==== INFORMATION GIVEN ====

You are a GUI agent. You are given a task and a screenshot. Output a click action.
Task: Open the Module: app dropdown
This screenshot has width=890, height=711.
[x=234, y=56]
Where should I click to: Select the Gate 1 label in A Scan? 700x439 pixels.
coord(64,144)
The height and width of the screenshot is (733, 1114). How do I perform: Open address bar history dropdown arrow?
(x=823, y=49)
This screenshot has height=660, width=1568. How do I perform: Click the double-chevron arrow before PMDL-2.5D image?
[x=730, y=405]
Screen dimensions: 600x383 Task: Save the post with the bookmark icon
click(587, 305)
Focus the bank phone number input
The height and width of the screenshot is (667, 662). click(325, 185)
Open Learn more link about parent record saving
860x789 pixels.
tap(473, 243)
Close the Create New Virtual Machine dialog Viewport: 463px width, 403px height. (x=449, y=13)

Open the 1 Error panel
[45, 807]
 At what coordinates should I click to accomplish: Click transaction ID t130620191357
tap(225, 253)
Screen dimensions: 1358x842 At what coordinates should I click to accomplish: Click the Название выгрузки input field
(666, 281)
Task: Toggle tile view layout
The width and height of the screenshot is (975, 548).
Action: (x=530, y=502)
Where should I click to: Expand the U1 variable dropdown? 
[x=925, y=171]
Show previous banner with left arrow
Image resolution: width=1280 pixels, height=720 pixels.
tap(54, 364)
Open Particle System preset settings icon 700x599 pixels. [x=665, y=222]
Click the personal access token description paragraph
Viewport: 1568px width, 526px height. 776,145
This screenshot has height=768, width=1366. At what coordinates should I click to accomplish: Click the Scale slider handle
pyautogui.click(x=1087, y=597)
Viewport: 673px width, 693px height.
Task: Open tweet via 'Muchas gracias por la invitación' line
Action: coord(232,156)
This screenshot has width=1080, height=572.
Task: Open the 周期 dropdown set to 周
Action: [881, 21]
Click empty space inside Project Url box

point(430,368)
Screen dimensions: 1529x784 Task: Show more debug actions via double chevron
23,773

====

EXERCISE DIRECTIONS: Locate the line that contains "Click empty space inside Project Url box", then please quote it and every line after it to the end of the entries above, exactly and with nothing else.

COMPLETED TASK:
Click empty space inside Project Url box

point(430,368)
Screen dimensions: 1529x784 Task: Show more debug actions via double chevron
23,773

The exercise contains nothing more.